A State Department spokeswoman said the 90-minute private meeting tomorrow will give the two presidents an opportunity to discuss the nuclear standoff and the "bilateral security relationship." Among the issues will be the presence of 37,000 U.S. troops in South Korea, which have proved an irritant in recent years.
The spokeswoman said the meeting also would be an opportunity for the leaders "to get to know each other personally." This is first U.S. trip for Mr. Roh, a former human rights lawyer.
Since his election, Mr. Roh has been busy repairing damage to bilateral ties from anti-U.S. sentiment in South Korea, which has prompted hundreds of thousands to march to protest the stationing of U.S. troops along the demilitarized zone 30 miles north of Seoul.
After Mr. Rumsfeld said in February that the United States may relocate some of its forces, Mr. Roh and other South Korean officials sought to make clear that they supported the presence of U.S. troops.

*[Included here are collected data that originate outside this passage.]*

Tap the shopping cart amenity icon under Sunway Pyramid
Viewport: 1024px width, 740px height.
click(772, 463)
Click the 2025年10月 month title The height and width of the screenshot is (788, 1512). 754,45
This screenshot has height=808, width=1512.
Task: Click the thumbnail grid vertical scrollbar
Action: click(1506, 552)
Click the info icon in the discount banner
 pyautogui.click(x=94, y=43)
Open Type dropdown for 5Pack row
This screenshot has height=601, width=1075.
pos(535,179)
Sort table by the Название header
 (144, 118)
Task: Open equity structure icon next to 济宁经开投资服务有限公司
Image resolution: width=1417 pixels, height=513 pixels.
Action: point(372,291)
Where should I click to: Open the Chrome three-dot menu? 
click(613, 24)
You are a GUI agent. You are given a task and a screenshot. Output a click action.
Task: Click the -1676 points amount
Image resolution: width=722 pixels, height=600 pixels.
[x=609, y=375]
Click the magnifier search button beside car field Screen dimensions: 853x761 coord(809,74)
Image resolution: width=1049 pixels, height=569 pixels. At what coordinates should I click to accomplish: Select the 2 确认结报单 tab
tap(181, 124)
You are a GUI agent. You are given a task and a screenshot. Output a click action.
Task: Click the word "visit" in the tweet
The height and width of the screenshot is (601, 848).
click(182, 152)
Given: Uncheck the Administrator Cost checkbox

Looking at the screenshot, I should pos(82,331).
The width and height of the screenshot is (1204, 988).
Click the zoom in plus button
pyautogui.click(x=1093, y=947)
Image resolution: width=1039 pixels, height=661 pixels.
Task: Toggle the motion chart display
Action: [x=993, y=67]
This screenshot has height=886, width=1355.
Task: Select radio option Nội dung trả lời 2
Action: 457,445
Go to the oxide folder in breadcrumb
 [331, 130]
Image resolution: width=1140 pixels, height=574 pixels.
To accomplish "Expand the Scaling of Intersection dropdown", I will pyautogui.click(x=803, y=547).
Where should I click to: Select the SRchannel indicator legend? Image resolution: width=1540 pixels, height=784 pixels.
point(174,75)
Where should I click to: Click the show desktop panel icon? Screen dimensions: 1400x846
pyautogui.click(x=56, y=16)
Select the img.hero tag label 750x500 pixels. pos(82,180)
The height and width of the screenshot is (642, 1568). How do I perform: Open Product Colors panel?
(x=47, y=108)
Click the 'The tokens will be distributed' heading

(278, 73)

Shortly before Mr. Roh's election, Pyongyang began adopting a more bellicose stance toward Washington and Seoul. It announced that it had restarted its nuclear-weapons program and has since contended that it had reprocessed 8,000 spent nuclear fuel rods, which could yield several atomic bombs within months.
In January, North Korea withdrew from the nuclear Non-Proliferation Treaty, and during trilateral talks in Beijing last month, Pyongyang said it had nuclear weapons and offered to drop its programs in exchange for a U.S. "nonaggression treaty" that also provided economic aid.
While the United States has not rejected the offer, Miss Rice said yesterday: "We see no reason to respond point by point to what the North Koreans have said."
"The North Koreans know what they need to do, and what they need to do is stop blackmailing the world into dealing with them," she said in an interview with Reuters news agency.
Private Korea watchers said yesterday that while U.S. officials have repeatedly said there is "no intention" of using force against Pyongyang, it is highly unlikely that Mr. Bush will categorically renounce military force in dealing with North Korea.
"Clearly, the American administration is not going to take the military option completely off the table because that would be just an invitation to the North to raise its negotiating demands," said Victor D. Cha, an associate government professor at Georgetown University and director of its American Alliances in Asia Project.
"You can't negotiate with North Korea that way," Mr. Cha said.
Analysts said they still expected the meeting tomorrow to go more smoothly than the chilly first meeting between Mr. Bush and President Kim Dae-jung, Mr. Roh's predecessor, in March 2001. After that meeting, Mr. Bush expressed deep skepticism about the South Korean's policy of opening up to the North.
"There may not be complete agreement in these talks, but I think both sides are very well aware of each other's sensitivities," said Larry M. Wortzel, director of the Heritage Foundation's Davis Institute for International Policy Studies.